## Task to complete
The required answer is an exact copy of every entry underneath.

[Records from a data collection]

━━━━

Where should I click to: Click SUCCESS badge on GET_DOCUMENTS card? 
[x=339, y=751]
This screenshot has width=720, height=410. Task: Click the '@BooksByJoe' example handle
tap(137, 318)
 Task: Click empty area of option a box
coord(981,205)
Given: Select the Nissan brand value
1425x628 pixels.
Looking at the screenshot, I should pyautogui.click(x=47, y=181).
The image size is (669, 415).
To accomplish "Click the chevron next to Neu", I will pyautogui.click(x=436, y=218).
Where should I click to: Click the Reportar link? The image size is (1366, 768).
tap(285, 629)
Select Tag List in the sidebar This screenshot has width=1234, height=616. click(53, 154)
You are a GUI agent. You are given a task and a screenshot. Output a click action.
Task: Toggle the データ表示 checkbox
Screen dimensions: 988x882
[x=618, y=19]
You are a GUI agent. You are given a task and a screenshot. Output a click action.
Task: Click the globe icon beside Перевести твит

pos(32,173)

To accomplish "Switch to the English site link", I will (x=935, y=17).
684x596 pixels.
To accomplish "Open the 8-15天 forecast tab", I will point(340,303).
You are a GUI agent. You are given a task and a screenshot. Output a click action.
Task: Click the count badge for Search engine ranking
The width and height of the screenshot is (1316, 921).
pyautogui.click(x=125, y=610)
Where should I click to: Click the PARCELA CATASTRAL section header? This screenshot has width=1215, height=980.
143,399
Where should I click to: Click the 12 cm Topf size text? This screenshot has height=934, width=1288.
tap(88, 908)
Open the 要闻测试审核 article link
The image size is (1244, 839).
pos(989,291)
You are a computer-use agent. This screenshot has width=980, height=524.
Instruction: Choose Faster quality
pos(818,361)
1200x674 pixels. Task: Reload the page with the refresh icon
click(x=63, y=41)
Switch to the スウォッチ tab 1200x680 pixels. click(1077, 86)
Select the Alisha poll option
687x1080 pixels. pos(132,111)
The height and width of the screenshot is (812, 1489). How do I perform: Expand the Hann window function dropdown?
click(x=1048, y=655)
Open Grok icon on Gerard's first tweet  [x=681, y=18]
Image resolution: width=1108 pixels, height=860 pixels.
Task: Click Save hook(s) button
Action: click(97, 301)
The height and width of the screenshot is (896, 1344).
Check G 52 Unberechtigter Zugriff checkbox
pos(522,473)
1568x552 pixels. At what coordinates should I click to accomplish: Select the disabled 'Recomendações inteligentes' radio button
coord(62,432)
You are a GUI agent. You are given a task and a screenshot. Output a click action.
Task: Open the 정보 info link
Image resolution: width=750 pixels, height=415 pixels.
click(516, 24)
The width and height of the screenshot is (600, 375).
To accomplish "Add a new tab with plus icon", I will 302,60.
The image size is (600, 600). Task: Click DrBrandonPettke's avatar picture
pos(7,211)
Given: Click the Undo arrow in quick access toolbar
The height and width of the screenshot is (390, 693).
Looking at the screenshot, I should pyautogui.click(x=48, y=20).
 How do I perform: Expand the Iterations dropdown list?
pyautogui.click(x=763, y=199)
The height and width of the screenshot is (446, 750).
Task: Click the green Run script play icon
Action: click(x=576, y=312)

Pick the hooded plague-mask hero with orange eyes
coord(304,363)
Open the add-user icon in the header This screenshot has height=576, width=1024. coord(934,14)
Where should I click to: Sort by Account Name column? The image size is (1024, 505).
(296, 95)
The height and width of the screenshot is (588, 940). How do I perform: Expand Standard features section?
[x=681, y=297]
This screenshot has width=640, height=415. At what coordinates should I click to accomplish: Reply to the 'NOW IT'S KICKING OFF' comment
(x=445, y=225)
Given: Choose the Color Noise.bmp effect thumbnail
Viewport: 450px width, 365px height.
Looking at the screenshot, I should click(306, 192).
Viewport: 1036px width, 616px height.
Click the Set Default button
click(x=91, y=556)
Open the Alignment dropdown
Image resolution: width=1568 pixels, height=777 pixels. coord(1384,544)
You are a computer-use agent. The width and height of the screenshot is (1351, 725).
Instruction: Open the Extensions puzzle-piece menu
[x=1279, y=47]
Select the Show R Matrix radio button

━━━━

## Written response
Where should I click to: Click SUCCESS badge on GET_DOCUMENTS card? 
[x=339, y=751]
This screenshot has width=720, height=410. Task: Click the '@BooksByJoe' example handle
tap(137, 318)
 Task: Click empty area of option a box
coord(981,205)
Given: Select the Nissan brand value
1425x628 pixels.
Looking at the screenshot, I should pyautogui.click(x=47, y=181).
The image size is (669, 415).
To accomplish "Click the chevron next to Neu", I will pyautogui.click(x=436, y=218).
Where should I click to: Click the Reportar link? The image size is (1366, 768).
tap(285, 629)
Select Tag List in the sidebar This screenshot has width=1234, height=616. click(53, 154)
You are a GUI agent. You are given a task and a screenshot. Output a click action.
Task: Toggle the データ表示 checkbox
Screen dimensions: 988x882
[x=618, y=19]
You are a GUI agent. You are given a task and a screenshot. Output a click action.
Task: Click the globe icon beside Перевести твит

pos(32,173)

To accomplish "Switch to the English site link", I will (x=935, y=17).
684x596 pixels.
To accomplish "Open the 8-15天 forecast tab", I will point(340,303).
You are a GUI agent. You are given a task and a screenshot. Output a click action.
Task: Click the count badge for Search engine ranking
The width and height of the screenshot is (1316, 921).
pyautogui.click(x=125, y=610)
Where should I click to: Click the PARCELA CATASTRAL section header? This screenshot has width=1215, height=980.
143,399
Where should I click to: Click the 12 cm Topf size text? This screenshot has height=934, width=1288.
tap(88, 908)
Open the 要闻测试审核 article link
The image size is (1244, 839).
pos(989,291)
You are a computer-use agent. This screenshot has width=980, height=524.
Instruction: Choose Faster quality
pos(818,361)
1200x674 pixels. Task: Reload the page with the refresh icon
click(x=63, y=41)
Switch to the スウォッチ tab 1200x680 pixels. click(1077, 86)
Select the Alisha poll option
687x1080 pixels. pos(132,111)
The height and width of the screenshot is (812, 1489). How do I perform: Expand the Hann window function dropdown?
click(x=1048, y=655)
Open Grok icon on Gerard's first tweet  [x=681, y=18]
Image resolution: width=1108 pixels, height=860 pixels.
Task: Click Save hook(s) button
Action: click(97, 301)
The height and width of the screenshot is (896, 1344).
Check G 52 Unberechtigter Zugriff checkbox
pos(522,473)
1568x552 pixels. At what coordinates should I click to accomplish: Select the disabled 'Recomendações inteligentes' radio button
coord(62,432)
You are a GUI agent. You are given a task and a screenshot. Output a click action.
Task: Open the 정보 info link
Image resolution: width=750 pixels, height=415 pixels.
click(516, 24)
The width and height of the screenshot is (600, 375).
To accomplish "Add a new tab with plus icon", I will 302,60.
The image size is (600, 600). Task: Click DrBrandonPettke's avatar picture
pos(7,211)
Given: Click the Undo arrow in quick access toolbar
The height and width of the screenshot is (390, 693).
Looking at the screenshot, I should pyautogui.click(x=48, y=20).
 How do I perform: Expand the Iterations dropdown list?
pyautogui.click(x=763, y=199)
The height and width of the screenshot is (446, 750).
Task: Click the green Run script play icon
Action: click(x=576, y=312)

Pick the hooded plague-mask hero with orange eyes
coord(304,363)
Open the add-user icon in the header This screenshot has height=576, width=1024. coord(934,14)
Where should I click to: Sort by Account Name column? The image size is (1024, 505).
(296, 95)
The height and width of the screenshot is (588, 940). How do I perform: Expand Standard features section?
[x=681, y=297]
This screenshot has width=640, height=415. At what coordinates should I click to accomplish: Reply to the 'NOW IT'S KICKING OFF' comment
(x=445, y=225)
Given: Choose the Color Noise.bmp effect thumbnail
Viewport: 450px width, 365px height.
Looking at the screenshot, I should click(306, 192).
Viewport: 1036px width, 616px height.
Click the Set Default button
click(x=91, y=556)
Open the Alignment dropdown
Image resolution: width=1568 pixels, height=777 pixels. coord(1384,544)
You are a computer-use agent. The width and height of the screenshot is (1351, 725).
Instruction: Open the Extensions puzzle-piece menu
[x=1279, y=47]
Select the Show R Matrix radio button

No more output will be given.